L’obiettivo di Roma: export raddoppiato entro il 2010

«Si pregano coloro che accedono a queste informazioni di considerare che in Libia non esiste un servizio postale (solo le strade principali hanno un nome e, comunque, non esistono numeri civici), per cui sulla lista allegata solo raramente viene indicato un indirizzo. Le linee telefoniche spesso sono intasate e i numeri di telefono in alcune zone vengono cambiati senza preavviso (lo stesso dicasi per i fax). Il servizio e-mail viene spesso interrotto dalle autorità libiche per “manutenzioni”». È questa la premessa ufficiale a un documento dell’Ice, l’Istituto italiano del commercio estero, a un elenco delle imprese italiane attualmente presenti in territorio libico; nulla di riservato né di polemico, ma semplici constatazioni di uno stato di fatto.

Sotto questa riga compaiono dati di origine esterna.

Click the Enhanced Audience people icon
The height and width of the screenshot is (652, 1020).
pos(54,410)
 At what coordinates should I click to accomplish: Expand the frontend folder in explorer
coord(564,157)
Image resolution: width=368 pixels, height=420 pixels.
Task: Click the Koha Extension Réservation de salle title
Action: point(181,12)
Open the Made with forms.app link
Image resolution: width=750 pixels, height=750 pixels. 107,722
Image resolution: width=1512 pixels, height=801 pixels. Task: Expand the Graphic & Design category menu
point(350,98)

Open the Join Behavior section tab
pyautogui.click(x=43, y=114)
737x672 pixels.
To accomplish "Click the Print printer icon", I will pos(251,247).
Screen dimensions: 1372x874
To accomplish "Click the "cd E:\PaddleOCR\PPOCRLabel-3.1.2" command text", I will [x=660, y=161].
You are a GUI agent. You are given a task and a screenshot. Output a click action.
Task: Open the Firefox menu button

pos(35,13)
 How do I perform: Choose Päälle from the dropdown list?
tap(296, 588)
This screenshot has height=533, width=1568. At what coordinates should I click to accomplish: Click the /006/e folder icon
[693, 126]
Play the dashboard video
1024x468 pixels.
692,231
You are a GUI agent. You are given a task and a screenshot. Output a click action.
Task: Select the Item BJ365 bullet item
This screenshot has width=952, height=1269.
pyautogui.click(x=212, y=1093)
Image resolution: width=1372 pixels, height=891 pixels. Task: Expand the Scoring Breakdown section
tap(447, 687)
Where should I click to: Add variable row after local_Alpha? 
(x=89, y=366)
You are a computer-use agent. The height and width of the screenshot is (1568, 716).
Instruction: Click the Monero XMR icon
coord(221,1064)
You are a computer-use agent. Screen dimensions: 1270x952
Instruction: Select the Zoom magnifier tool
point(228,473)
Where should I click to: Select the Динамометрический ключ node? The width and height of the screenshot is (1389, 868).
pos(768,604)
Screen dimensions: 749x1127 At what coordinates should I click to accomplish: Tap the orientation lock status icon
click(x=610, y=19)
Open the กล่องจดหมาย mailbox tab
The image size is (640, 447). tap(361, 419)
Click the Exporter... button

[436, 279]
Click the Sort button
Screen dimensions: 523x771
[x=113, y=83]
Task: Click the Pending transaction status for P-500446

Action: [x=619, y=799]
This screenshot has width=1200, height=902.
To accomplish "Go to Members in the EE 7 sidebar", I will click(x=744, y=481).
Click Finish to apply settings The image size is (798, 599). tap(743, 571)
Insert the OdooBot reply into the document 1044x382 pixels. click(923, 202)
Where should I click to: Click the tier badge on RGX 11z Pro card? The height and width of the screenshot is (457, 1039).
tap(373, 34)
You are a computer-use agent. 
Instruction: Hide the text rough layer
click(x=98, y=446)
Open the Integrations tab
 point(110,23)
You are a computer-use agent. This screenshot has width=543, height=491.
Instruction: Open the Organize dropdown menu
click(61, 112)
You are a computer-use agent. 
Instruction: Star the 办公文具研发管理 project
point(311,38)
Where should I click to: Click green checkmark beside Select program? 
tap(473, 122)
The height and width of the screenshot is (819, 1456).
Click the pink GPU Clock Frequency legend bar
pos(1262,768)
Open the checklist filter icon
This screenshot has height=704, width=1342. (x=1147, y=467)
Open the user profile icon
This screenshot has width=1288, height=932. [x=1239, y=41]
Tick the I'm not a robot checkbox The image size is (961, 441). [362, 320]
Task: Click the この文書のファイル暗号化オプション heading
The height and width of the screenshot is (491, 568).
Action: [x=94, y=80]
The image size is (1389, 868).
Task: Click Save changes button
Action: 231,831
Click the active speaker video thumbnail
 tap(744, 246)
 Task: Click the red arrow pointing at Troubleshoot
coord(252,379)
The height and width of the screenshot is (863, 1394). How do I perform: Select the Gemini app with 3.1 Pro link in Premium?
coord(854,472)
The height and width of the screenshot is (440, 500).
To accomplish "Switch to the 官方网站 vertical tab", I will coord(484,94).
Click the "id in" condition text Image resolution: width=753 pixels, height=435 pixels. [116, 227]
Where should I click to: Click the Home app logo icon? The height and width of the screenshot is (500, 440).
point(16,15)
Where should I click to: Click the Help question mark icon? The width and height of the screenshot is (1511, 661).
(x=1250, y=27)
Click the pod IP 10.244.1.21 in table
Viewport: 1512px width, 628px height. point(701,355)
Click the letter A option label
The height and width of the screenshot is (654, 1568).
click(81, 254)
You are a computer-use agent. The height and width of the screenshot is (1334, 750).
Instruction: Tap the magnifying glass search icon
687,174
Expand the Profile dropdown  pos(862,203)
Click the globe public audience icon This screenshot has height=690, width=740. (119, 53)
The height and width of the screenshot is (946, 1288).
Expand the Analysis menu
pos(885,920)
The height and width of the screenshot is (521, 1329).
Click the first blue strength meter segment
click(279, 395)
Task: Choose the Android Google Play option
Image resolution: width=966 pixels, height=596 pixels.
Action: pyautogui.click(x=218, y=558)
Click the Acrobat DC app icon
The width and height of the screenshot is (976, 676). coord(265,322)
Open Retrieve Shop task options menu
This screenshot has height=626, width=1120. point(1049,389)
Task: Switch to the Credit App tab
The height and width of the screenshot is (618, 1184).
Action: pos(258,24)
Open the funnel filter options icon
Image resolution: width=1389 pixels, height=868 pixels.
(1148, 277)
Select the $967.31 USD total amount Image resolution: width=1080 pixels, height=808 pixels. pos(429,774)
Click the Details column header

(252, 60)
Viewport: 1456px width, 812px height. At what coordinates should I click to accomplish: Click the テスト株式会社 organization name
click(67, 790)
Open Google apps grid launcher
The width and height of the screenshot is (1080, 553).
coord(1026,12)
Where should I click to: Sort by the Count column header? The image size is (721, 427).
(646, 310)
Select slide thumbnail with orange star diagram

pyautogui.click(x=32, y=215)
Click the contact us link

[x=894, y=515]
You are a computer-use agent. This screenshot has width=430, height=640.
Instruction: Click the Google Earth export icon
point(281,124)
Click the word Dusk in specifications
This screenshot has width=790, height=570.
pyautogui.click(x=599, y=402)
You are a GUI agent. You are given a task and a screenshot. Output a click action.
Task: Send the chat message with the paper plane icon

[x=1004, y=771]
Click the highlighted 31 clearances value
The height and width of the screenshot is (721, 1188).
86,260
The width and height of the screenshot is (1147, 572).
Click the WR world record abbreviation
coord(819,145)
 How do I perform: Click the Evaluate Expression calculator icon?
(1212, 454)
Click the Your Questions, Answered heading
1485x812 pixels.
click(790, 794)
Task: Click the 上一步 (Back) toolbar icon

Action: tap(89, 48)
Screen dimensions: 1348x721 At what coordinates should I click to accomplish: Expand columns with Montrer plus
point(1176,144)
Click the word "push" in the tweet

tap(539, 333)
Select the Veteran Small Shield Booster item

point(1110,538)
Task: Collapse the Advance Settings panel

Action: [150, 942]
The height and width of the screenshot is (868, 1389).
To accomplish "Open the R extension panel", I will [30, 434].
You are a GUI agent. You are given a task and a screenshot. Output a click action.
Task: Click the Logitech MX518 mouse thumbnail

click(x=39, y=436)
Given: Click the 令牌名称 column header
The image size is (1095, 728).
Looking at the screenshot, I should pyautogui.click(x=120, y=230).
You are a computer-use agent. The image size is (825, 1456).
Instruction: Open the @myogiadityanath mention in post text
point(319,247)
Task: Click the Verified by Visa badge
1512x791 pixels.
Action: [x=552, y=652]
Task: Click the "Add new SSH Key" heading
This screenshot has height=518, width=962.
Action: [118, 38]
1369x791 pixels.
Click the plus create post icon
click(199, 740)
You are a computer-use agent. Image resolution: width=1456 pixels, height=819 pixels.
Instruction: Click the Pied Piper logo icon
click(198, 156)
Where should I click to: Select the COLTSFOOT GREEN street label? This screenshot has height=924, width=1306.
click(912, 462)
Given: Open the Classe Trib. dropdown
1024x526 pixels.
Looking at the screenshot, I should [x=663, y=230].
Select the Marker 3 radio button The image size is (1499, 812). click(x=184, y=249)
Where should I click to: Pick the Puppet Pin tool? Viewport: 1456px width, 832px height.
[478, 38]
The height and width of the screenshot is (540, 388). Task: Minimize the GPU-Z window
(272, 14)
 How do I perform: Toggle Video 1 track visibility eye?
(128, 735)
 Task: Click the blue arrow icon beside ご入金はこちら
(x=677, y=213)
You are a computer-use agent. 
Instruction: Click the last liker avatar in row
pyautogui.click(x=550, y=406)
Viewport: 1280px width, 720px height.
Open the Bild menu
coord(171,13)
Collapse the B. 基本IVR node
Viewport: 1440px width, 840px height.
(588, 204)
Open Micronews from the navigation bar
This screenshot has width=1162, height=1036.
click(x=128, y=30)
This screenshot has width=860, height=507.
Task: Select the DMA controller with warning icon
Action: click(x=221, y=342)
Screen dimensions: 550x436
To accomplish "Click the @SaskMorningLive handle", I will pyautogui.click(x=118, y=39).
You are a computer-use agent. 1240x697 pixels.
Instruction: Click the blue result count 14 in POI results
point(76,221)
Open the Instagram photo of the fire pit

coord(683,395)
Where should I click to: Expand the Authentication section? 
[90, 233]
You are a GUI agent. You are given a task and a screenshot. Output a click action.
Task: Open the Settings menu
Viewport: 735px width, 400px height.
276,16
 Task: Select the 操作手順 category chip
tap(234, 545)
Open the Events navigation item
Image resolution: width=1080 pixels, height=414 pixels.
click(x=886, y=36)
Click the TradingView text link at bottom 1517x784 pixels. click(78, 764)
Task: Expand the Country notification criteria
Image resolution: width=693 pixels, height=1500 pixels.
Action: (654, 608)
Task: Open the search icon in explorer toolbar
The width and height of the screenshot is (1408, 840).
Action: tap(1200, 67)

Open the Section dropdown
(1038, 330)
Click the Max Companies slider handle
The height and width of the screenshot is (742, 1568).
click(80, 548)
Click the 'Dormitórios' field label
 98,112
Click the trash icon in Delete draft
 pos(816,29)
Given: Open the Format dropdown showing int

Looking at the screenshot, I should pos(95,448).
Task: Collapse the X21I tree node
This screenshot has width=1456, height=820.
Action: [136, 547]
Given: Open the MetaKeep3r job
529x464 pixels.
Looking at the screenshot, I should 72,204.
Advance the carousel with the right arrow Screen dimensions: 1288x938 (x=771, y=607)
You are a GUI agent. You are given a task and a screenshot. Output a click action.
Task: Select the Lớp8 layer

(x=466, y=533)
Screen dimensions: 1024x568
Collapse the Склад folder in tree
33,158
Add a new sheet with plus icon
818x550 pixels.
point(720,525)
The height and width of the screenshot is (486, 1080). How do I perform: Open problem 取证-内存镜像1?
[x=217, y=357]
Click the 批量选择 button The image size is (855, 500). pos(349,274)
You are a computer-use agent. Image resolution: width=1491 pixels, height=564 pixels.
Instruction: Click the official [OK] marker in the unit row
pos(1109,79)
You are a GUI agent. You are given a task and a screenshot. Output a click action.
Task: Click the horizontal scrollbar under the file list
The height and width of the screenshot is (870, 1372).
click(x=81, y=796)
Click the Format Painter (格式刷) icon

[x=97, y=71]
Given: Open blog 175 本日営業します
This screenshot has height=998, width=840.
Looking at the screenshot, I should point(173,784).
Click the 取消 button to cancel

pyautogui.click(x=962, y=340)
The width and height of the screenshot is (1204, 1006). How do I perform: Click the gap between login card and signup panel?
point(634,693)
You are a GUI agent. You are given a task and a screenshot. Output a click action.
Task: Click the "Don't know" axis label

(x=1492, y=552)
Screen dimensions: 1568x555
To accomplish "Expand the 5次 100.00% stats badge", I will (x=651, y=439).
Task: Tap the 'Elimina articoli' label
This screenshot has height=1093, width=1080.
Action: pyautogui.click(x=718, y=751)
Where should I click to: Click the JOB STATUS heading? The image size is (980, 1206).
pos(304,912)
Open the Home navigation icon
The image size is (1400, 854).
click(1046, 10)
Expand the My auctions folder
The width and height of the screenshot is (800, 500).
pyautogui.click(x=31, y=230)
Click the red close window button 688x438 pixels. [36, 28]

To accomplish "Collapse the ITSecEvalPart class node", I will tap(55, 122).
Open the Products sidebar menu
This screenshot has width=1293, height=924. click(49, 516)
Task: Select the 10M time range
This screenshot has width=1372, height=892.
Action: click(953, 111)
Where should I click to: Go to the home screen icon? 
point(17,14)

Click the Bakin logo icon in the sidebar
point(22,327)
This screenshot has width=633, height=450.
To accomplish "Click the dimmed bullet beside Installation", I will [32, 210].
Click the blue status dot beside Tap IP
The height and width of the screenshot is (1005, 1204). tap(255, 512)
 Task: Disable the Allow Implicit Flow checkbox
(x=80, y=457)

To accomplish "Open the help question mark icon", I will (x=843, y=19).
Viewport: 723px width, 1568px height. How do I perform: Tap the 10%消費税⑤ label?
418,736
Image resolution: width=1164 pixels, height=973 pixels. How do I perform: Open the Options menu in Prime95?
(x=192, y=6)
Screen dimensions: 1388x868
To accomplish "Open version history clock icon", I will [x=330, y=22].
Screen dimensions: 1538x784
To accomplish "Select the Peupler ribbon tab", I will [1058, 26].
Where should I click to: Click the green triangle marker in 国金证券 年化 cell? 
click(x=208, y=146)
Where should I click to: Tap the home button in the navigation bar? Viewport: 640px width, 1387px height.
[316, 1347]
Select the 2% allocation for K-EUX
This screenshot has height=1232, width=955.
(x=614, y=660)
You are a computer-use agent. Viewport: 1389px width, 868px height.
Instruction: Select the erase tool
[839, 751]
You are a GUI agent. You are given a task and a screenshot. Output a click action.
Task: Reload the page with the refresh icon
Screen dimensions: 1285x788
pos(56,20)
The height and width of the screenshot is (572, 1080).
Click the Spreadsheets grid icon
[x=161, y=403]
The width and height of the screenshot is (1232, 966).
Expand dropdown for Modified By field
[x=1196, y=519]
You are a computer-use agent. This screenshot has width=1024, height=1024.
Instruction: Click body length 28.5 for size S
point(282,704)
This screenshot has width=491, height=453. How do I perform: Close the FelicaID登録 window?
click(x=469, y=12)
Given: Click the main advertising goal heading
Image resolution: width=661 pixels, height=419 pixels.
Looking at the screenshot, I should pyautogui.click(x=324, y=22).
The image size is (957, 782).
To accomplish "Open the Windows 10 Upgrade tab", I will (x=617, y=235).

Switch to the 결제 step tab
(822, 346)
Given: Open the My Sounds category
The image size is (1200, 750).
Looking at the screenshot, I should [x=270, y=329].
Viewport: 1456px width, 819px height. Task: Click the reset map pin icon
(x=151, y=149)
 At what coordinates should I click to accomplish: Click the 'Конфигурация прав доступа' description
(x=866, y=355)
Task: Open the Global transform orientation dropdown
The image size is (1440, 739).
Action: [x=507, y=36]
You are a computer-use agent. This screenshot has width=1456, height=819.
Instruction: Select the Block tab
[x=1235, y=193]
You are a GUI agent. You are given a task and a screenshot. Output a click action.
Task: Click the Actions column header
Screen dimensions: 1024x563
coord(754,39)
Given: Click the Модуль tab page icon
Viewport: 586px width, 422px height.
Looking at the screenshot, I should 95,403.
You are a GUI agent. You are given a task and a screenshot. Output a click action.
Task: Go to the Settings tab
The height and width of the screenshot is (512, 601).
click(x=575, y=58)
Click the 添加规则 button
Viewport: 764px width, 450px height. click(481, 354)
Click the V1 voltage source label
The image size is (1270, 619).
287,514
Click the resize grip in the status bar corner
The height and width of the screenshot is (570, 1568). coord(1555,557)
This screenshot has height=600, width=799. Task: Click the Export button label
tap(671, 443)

La premessa rende bene l’idea di che cos’è la Libia: un Paese che ha bisogno di infrastrutture, di tecnologie, di consulenze tecniche e organizzative. Eppure, caso singolare, questo Paese deficitario di servizi è un Paese molto ricco, interessato agli apporti e aperto agli investimenti stranieri. Delle 101 aziende italiane dell’elenco ufficiale fornito dall’Ice (aggiornato al maggio 2009), quasi una trentina - la maggioranza - sono società del settore delle costruzioni, grandi opere, edilizia e affini. Numerosi sono i gruppi di impiantisti industriali, come pure quelli legati all’energia, al petrolio, al gas, dall’estrazione alla trasformazione. Presenze storiche sono quelle dell’Eni, qui dal 1959 - i cui «campi», in mezzo al deserto, sono indicati con la segnaletica stradale delle città - e Impregilo, la società di grandi opere qui ormai da trent’anni, oggi impegnata nella progettazione di tre nuovi centri universitari che sorgeranno nelle città di Misuratah, Tarhunah e Zliten, dotati di biblioteche, centri multimediali, centri congressi, ristoranti, centri sportivi: una commessa da 400 milioni di euro.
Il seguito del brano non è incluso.